Studies carried out in low-income countries also found a significant association between HIV-infection and disrupted schooling after adjustment on socio-economic factors (8, 9, 14). In a recent study in South Africa, Fotso et al. found that HIV-infection significantly reduced adolescent school attainment and that contextual factors could only explain 18% of the attainment gap (8). While neurocognitive impairments connected to HIV-infection can directly impact academic achievements, school absenteeism for frequent illness or HIV-related stigmatization could mediate the negative effect of HIV-infection on school life (6, 11, 12, 14). In the TEEWA survey, about 20% of ALPHIV mentioned episodes or extended periods of school absenteeism for medical reasons. In a recent cross-sectional study, Rukuni et al. found that HIV-infected children were not only more likely to repeat a grade but that their risk of social and educational exclusion increased in case of disabilities (12). In the TEEWA survey, after adjustment, delayed development was significantly associated with disrupted school trajectories.
In a literature review, Smith et al. emphasized the importance of early effective ART to reduce the negative effect of HIV-infection on neurodevelopment (2). In the TEEWA study, after adjustment, delayed ART initiation was not associated with school trajectory disruption. However, most ALPHIV had delayed ART initiation – median age 9 years.

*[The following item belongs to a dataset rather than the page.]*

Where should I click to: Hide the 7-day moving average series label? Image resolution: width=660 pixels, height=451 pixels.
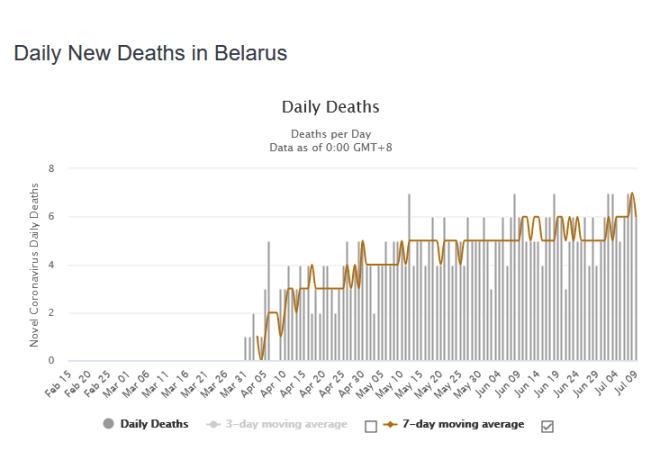coord(463,424)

Finally, as in other studies (12), we found that stigmatization was significantly associated with school trajectory disruption. Stigmatization, in the form of bullying, violent or humiliating behaviors and exclusion, was most frequently experienced at school. These traumatic events, instigated by teachers, other students or their parents, can lead to academic failure or school dropout. The experience of stigmatization was probably underreported by caregivers who may not have been informed by the children of all stigmatization episodes.
Our study presents some limitations. First, participating hospitals were not randomly selected based on regional HIV prevalence, limiting our ability to generalize the findings to the country level. Nevertheless, the survey coverage, around 10% of ALPHIV aged 12–19 years receiving ARTs in Thailand at the time, and the geographical distribution of the hospitals across the country provide a good representation of this population. Considering most perinatally HIV-infected children in this generation had no access to ART in early childhood, our survey comprised a selected population of survivors.

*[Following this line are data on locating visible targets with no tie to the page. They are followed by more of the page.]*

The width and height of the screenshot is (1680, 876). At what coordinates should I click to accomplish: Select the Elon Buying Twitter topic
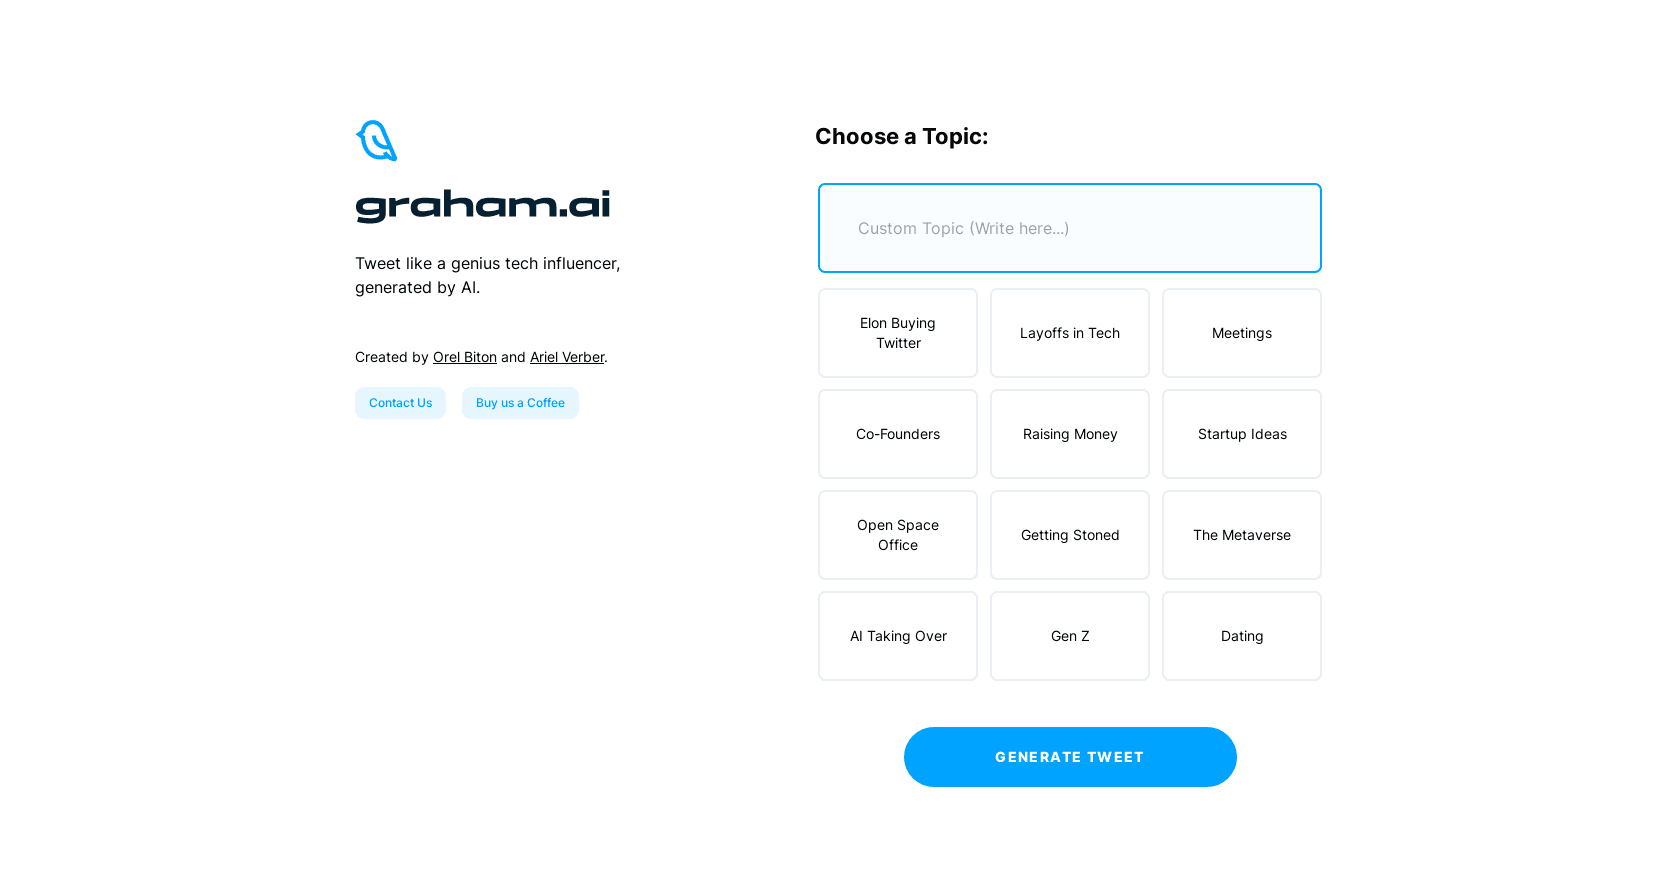coord(898,333)
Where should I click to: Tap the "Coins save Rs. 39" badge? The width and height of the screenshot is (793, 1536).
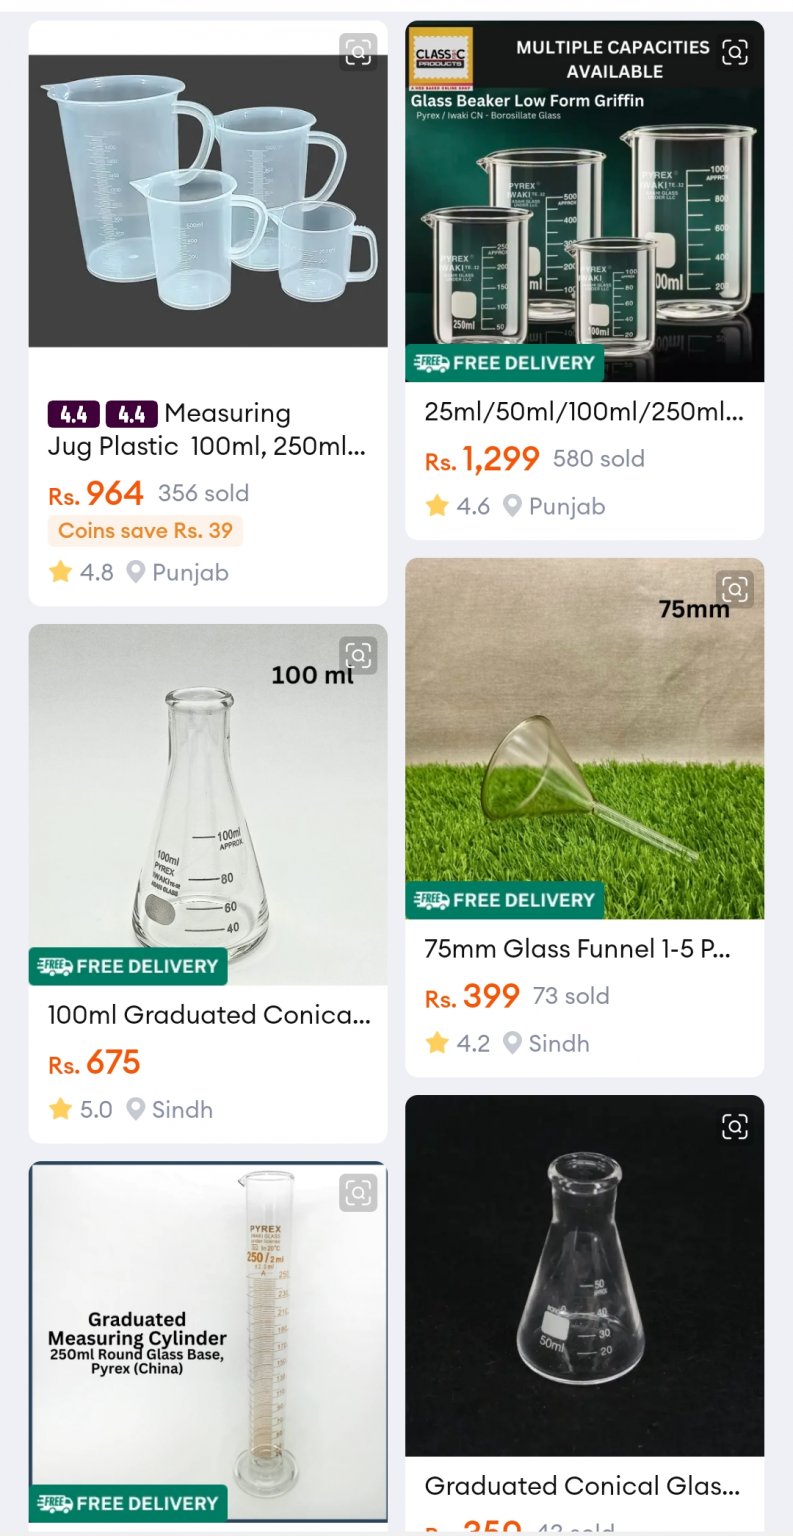(x=145, y=531)
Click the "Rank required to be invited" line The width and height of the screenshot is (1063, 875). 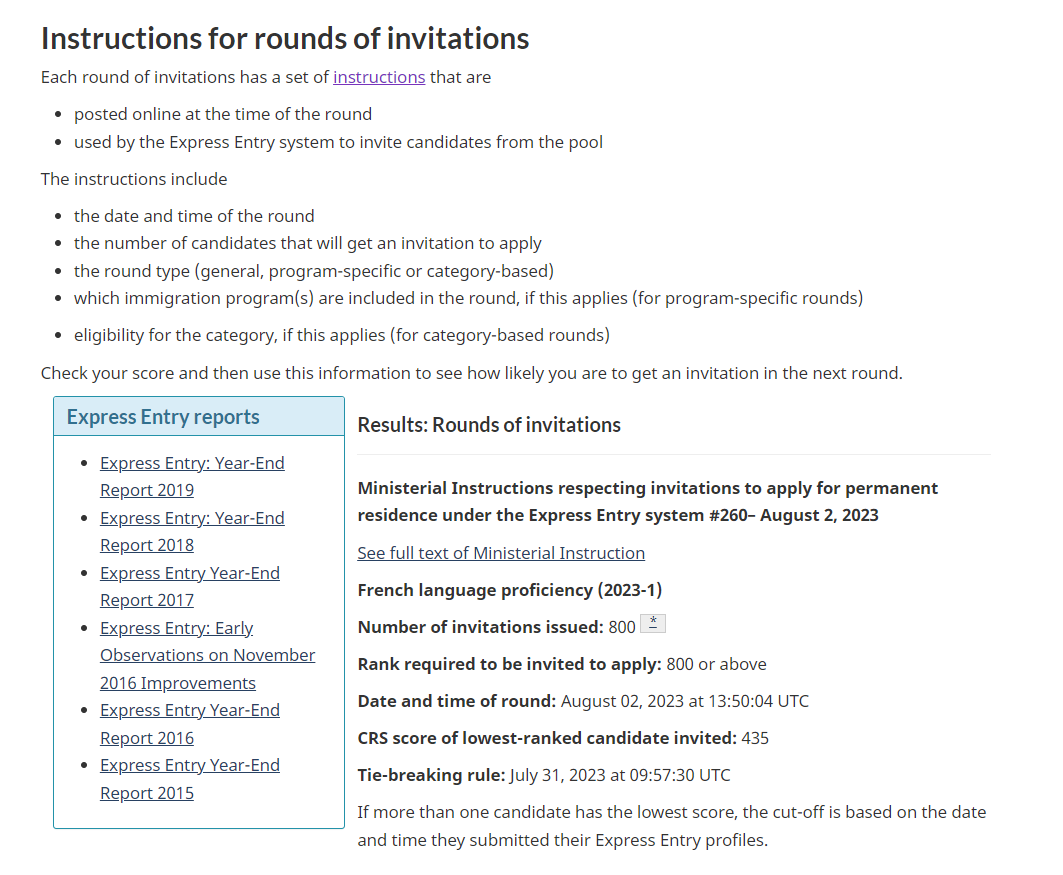561,664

A strength of this study is its having targeted all ALPHIV living in family or institutional environments. Using a unique case-control study design, we also compared ALPHIV with appropriate controls of the same sex, age and place of residence.
Our survey covered a wide age range of adolescents facing different challenges. Younger participants were enrolled in primary school, while older participants had reached the upper limit of compulsory education. Our large sample, however, and the results of our sensitivity analyses strengthen our findings.
Finally, we created a composite outcome, including academic delay ≥ 1 year and early school dropout, to investigate factors associated with a disrupted school trajectory. We assumed these events derived from similar mechanisms of academic failure, and this hypothesis is supported by the literature (26). However, academic delay may result from other processes, such as delayed school entry, school interruption or repeat grades, all of which could be compounded.